* _Pixel coordinate grounding data_:
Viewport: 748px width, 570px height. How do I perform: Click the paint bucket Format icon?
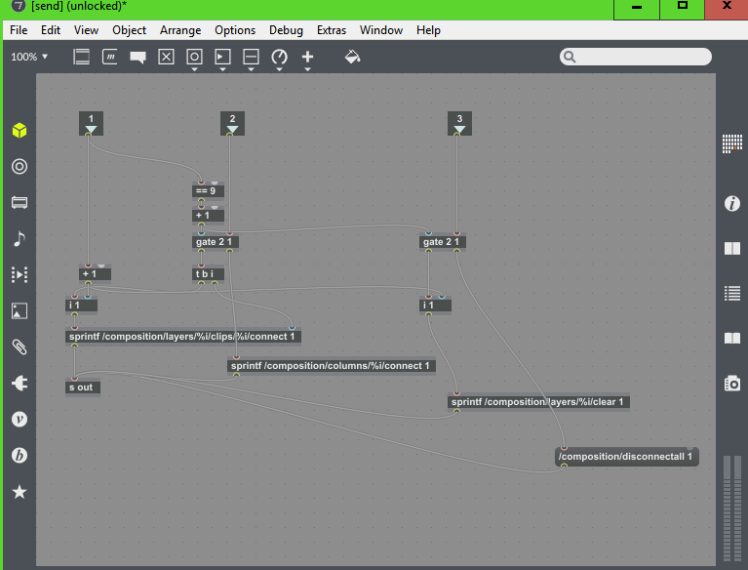click(352, 57)

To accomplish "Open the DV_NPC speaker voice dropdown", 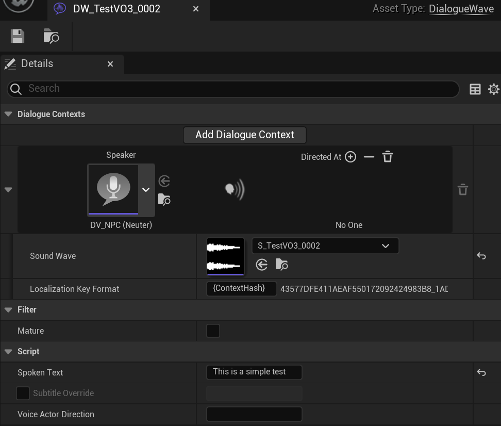I will click(x=146, y=190).
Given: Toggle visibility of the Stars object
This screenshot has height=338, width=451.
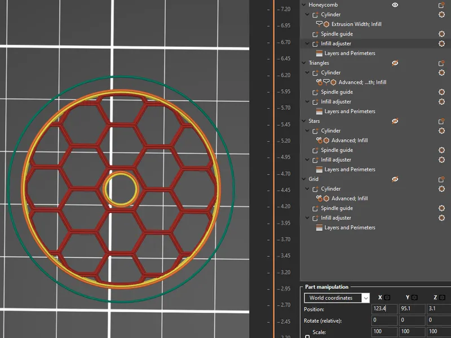Looking at the screenshot, I should 395,121.
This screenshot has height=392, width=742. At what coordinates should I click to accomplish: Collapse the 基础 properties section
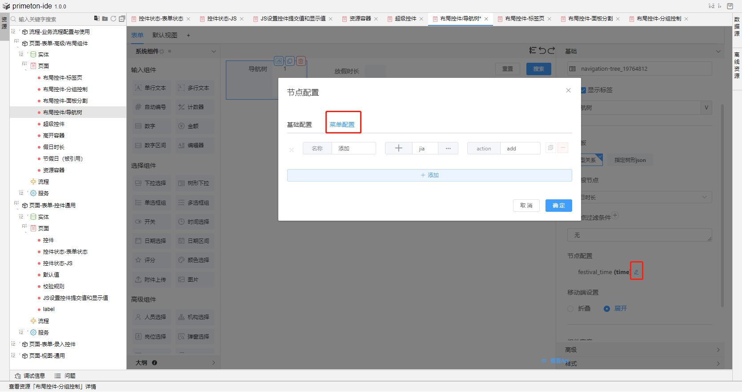718,51
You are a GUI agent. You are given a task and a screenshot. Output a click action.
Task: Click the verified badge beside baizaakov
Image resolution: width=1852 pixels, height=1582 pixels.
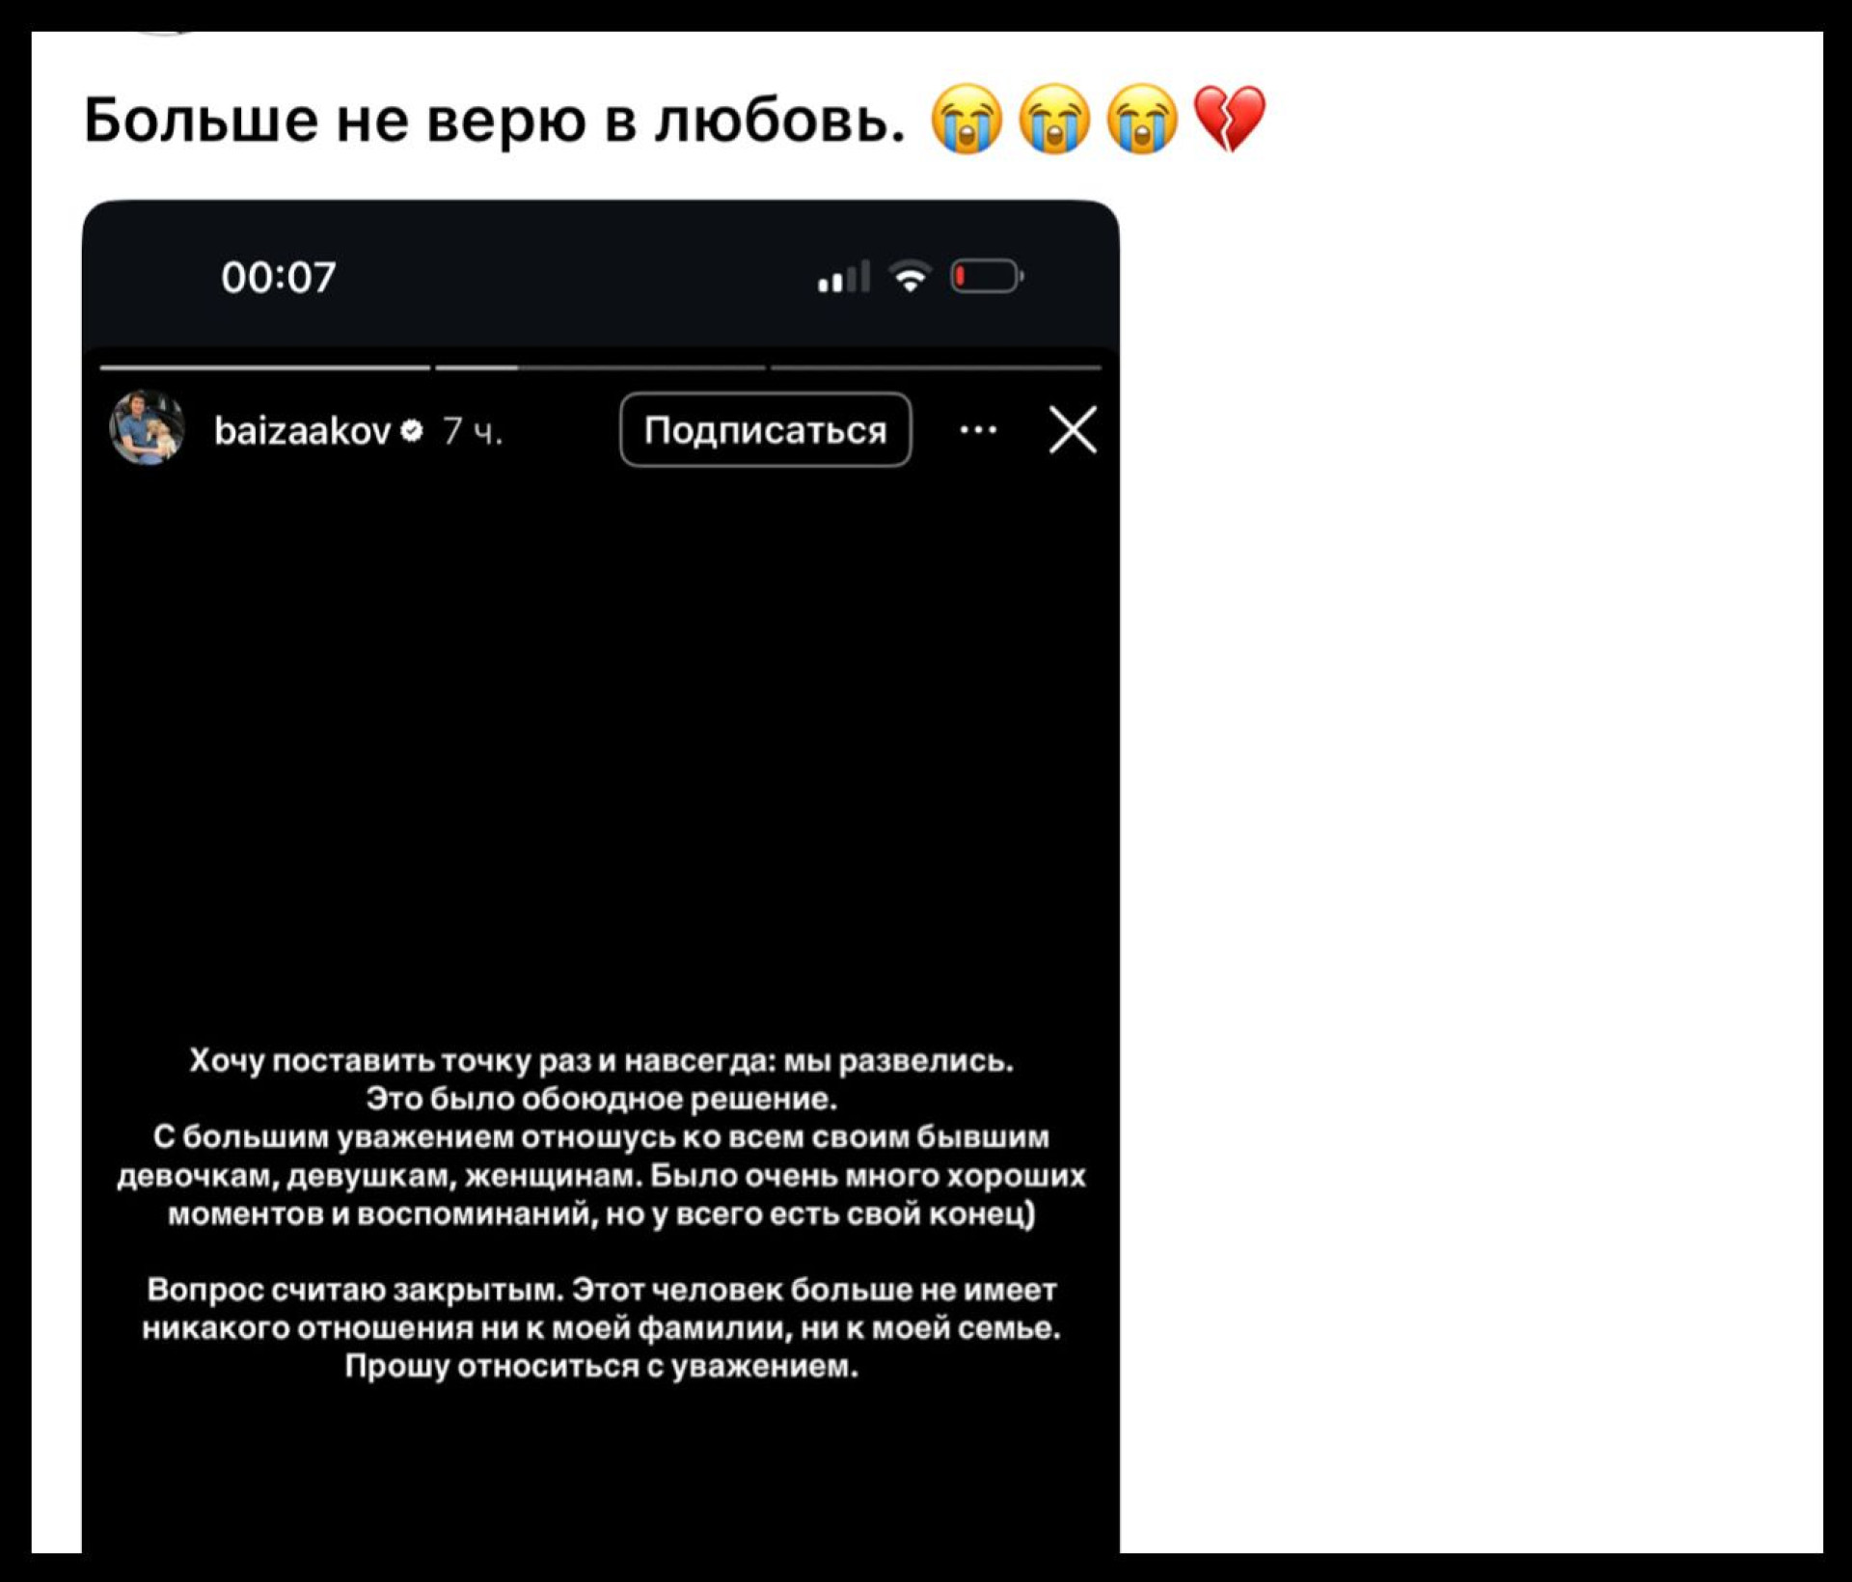pos(412,430)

* _PROBLEM TO SOLVE_: Reproduce the lines from the one with "You are a GUI" through the end of the data, keeping both end lines, adding nothing, and dropping any pictures.

* _SOLVED PROBLEM_:
You are a GUI agent. You are given a task and a screenshot. Output a click action.
Task: Click the verified badge beside baizaakov
Image resolution: width=1852 pixels, height=1582 pixels.
pos(412,430)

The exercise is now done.